— begin Dataset extract —

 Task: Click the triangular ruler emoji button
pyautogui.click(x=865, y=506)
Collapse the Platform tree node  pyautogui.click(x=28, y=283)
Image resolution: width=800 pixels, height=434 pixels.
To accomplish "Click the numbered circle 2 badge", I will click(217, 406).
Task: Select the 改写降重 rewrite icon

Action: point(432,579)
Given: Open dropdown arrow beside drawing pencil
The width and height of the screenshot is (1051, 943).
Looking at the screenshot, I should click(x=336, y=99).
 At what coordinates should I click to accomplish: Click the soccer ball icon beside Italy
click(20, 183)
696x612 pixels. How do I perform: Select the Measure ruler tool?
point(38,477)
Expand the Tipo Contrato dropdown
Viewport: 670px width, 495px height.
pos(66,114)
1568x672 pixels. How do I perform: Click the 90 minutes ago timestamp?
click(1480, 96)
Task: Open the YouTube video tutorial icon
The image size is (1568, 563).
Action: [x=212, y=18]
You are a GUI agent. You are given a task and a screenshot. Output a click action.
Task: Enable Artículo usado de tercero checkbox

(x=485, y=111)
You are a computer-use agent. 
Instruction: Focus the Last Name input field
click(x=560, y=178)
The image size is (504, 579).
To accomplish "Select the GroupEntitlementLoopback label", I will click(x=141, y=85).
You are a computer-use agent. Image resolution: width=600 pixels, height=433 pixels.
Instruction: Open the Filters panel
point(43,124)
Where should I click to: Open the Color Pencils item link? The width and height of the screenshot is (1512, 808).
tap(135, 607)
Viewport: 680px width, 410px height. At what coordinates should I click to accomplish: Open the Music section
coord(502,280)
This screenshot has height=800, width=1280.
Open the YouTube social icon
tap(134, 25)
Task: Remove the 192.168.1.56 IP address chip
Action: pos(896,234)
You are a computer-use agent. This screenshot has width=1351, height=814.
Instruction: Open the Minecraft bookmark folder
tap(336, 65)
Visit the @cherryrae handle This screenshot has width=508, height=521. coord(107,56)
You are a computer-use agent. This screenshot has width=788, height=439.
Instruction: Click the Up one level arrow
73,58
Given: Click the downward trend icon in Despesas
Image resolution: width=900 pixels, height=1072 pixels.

— end Dataset extract —

▸ Short problem: Swap every "Instruction" in the records above for "Goal" and write the records out again with nothing else altered.

▸ Written response:
 Task: Click the triangular ruler emoji button
pyautogui.click(x=865, y=506)
Collapse the Platform tree node  pyautogui.click(x=28, y=283)
Image resolution: width=800 pixels, height=434 pixels.
To accomplish "Click the numbered circle 2 badge", I will click(217, 406).
Task: Select the 改写降重 rewrite icon

Action: point(432,579)
Given: Open dropdown arrow beside drawing pencil
The width and height of the screenshot is (1051, 943).
Looking at the screenshot, I should click(x=336, y=99).
 At what coordinates should I click to accomplish: Click the soccer ball icon beside Italy
click(20, 183)
696x612 pixels. How do I perform: Select the Measure ruler tool?
point(38,477)
Expand the Tipo Contrato dropdown
Viewport: 670px width, 495px height.
pos(66,114)
1568x672 pixels. How do I perform: Click the 90 minutes ago timestamp?
click(1480, 96)
Task: Open the YouTube video tutorial icon
The image size is (1568, 563).
Action: [x=212, y=18]
You are a GUI agent. You are given a task and a screenshot. Output a click action.
Task: Enable Artículo usado de tercero checkbox

(x=485, y=111)
You are a computer-use agent. 
Goal: Focus the Last Name input field
click(x=560, y=178)
The image size is (504, 579).
To accomplish "Select the GroupEntitlementLoopback label", I will click(x=141, y=85).
You are a computer-use agent. Image resolution: width=600 pixels, height=433 pixels.
Goal: Open the Filters panel
point(43,124)
Where should I click to: Open the Color Pencils item link? The width and height of the screenshot is (1512, 808).
tap(135, 607)
Viewport: 680px width, 410px height. At what coordinates should I click to accomplish: Open the Music section
coord(502,280)
This screenshot has height=800, width=1280.
Open the YouTube social icon
tap(134, 25)
Task: Remove the 192.168.1.56 IP address chip
Action: pos(896,234)
You are a computer-use agent. This screenshot has width=1351, height=814.
Goal: Open the Minecraft bookmark folder
tap(336, 65)
Visit the @cherryrae handle This screenshot has width=508, height=521. coord(107,56)
You are a computer-use agent. This screenshot has width=788, height=439.
Goal: Click the Up one level arrow
73,58
Given: Click the downward trend icon in Despesas
Image resolution: width=900 pixels, height=1072 pixels.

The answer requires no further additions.